▶ TASKS FOR THIS EXERCISE
1 > Print the passage of the hockey game recap below from "But with Tarasenko" to "game in hand.".
2 > In the hockey game recap below, why did the Blues put Jordan Schmaltz and Nail Yakupov into the lineup against the Islanders? Answer in one to three sentences.

▶ PAGE EXTRACT
__________

That's what the Blues were challenged with facing the red-hot New York Islanders on Saturday, as both teams were fighting for crucial points in the standings in each respective conference.

With Paul Stastny, who came down sick Saturday afternoon, and Colton Parayko (undisclosed) out of the lineup, the Blues inserted a rookie (Jordan Schmaltz) and seldom-used winger (Nail Yakupov) to fill the void in search of their fourth straight win.

It didn't matter. As long as Vladimir Tarasenko is on the ice, the Blues stand a chance, and Tarasenko came through by scoring twice to help them extended their win streak to four games with a 4-3 victory against the Islanders at Scottrade Center on Saturday before 19,505. 

Yeo, who said after the game both Stastny and Parayko have a chance to play Monday in a pivotal game against the Los Angeles Kings, had a pretty good idea he'd be without Parayko, but he didn't know about Stastny until he got to the rink.

"I got word when I got to the rink and it was full panic from there," Yeo joked. "The one thing we've got here is we've got good players out of the lineup and we've talked about this whether it's 'Barby' (Ivan Barbashev), whether it's 'Yak,' we've got Zach (Sanford). 'Schmaltzy' came in and did a great job tonight. We've got a group here this time of year, we need everybody and we proved it tonight."

But with Tarasenko scoring his team-leading 31st and 32nd goals, the Blues, who improved to 4-0-0 playing in their Winter Classic jerseys, didn't skip a beat.

"He's one of the best shooters in the League," Islanders left wing Anders Lee said of Tarasenko. "He doesn't need much space to get a shot off and obviously it was apparent tonight he didn't need it at all. He snapped a couple home."

Alexander Steen had a goal and an assist and Carter Hutton made 21 saves for St. Louis (35-27-5), which moved five points ahead of the Kings for the second wild card in the Western Conference pending the Kings' late result Saturday against the Eastern Conference-leading Washington Capitals.

The Blues also pulled back to within two points of the Nashville Predators for third place in the Central Division with a game in hand.

__________

▶ DATA
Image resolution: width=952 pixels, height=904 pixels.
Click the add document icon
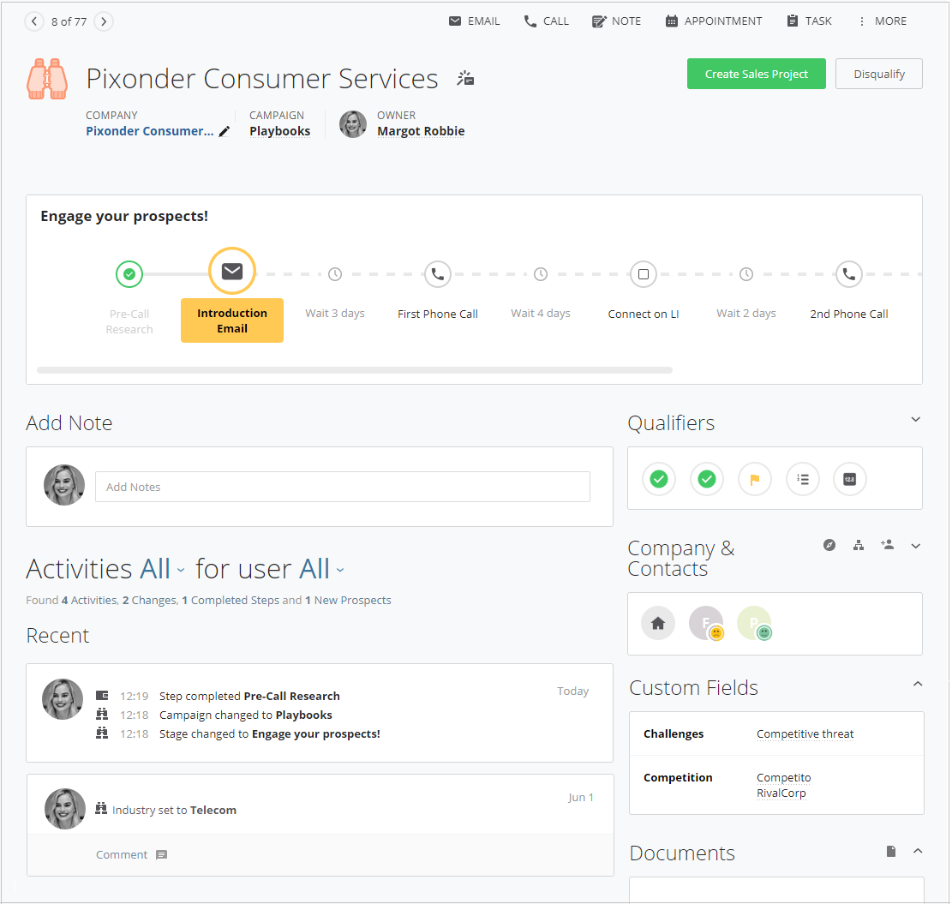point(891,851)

__________

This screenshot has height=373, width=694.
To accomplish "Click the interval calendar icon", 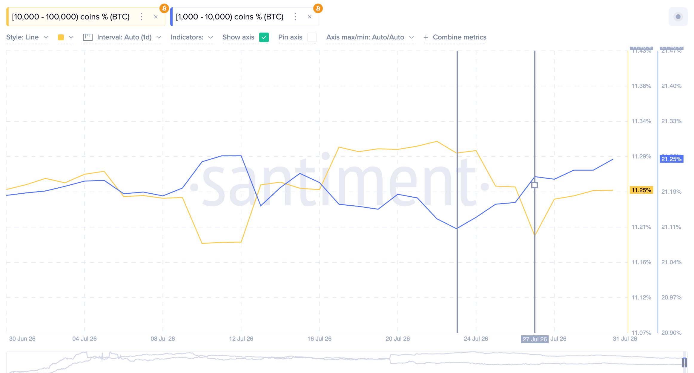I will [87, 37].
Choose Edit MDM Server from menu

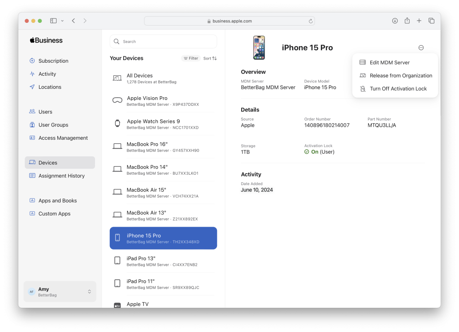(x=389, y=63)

__________

▶ THE RESPONSES
1 >
But with Tarasenko scoring his team-leading 31st and 32nd goals, the Blues, who improved to 4-0-0 playing in their Winter Classic jerseys, didn't skip a beat.

"He's one of the best shooters in the League," Islanders left wing Anders Lee said of Tarasenko. "He doesn't need much space to get a shot off and obviously it was apparent tonight he didn't need it at all. He snapped a couple home."

Alexander Steen had a goal and an assist and Carter Hutton made 21 saves for St. Louis (35-27-5), which moved five points ahead of the Kings for the second wild card in the Western Conference pending the Kings' late result Saturday against the Eastern Conference-leading Washington Capitals.

The Blues also pulled back to within two points of the Nashville Predators for third place in the Central Division with a game in hand.

2 > Paul Stastny came down sick Saturday afternoon and Colton Parayko was out with an undisclosed issue, so both were missing from the lineup. The Blues inserted Schmaltz, a rookie, and Yakupov, a seldom-used winger, to fill the void.